A landmark court decision has dealt a blow to the far-right movement in Greece after MPs with the neo-fascist Spartans party were deprived of seats in parliament.
Citing electoral fraud, a specially assembled electoral tribunal stripped three of the group’s lawmakers, including its leader, of their status in a move that, for the first time since the collapse of military rule, leaves Athens’ 300-seat parliament operating with just 297 MPs.
In an unprecedented step, judges ruled that voters had been “deceived” in general elections two years ago because, although Vasilis Stigkas was described as the party leader, there was another person pulling the strings: Ilias Kasidiaris, an unrepentant neo-Nazi and former leader of the now disbanded Golden Dawn.
Parties in Greece legally cannot run in elections if their “real leaders” have been convicted of crimes such as participating in a criminal organisation.
“The message for the far-right is that it has to respect the norms of democracy, of democratic electoral competition,” said Lamprini Rori, an assistant professor in political analysis at the University of Athens. “Many supporters see Kasidiaris as their natural leader and follow his extreme far-right ideology.”
The Spartans rose seemingly out of nowhere to be elected with 12 MPs in June 2023 after being openly endorsed by Kasidiaris from behind bars after his own party, the Hellenes, was banned from contesting the poll.

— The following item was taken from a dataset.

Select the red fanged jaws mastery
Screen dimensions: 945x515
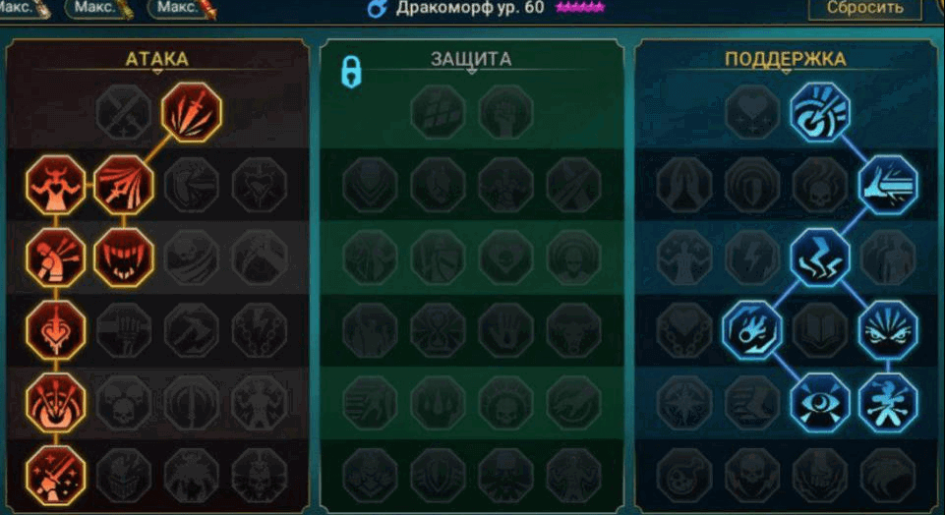coord(124,258)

An avowed Holocaust denier, Kasidiaris, 44, held sway over the hit squads of Golden Dawn that targeted immigrants and other perceived enemies, earning the party the moniker of Europe’s most violent neo-fascist force.
Following a marathon trial, he was among senior cadres convicted of running a criminal organisation that had masqueraded as a political party and sentenced to 13.5 years in prison. Kasidiaris has since appealed against the penalties.
For several years the ultra-nationalist found ways to address followers through social media from jail. “It may be a far cry from the heyday of Golden Dawn but Kasidiaris still has a support base of mostly young people who hold regular meetings on the internet to discuss his comeback,” said Dimitris Psarras, a prominent left wing author who has written extensively about the far-right in Greece.
“The Spartans were the vitrine of Kasidiaris in parliament,” he said. “While today’s court decision has dealt a crushing blow for a party that, through infighting had already lost support and MPs, it will not affect the appeal of the far-right more generally. Today, sadly, all polls show it is on the rise.”
Golden Dawn’s popularity soared during the nation’s near decade-long debt crisis when large segments of the population were hit by austerity measures enacted in exchange for rescue loans from the EU and International Monetary Fund.
Although the group had been dismantled by 2023, voters returned three far-right parties to parliament in what Rori, currently a fellow at Oxford University, described as “its most significant presence” in the country since the explosion of the debt crisis.
“It’s the first time all strands of the far-right – populist radical, extreme and ultra-conservative religious – are represented simultaneously in parliament,” she said. “We know from the election results that 80 % of voters [for the Spartans] previously supported the neo-Nazi Golden Dawn. While [the party] also attracted people who didn’t vote before, many supporters may now be waiting for Kasidiaris to tell them what to do next.”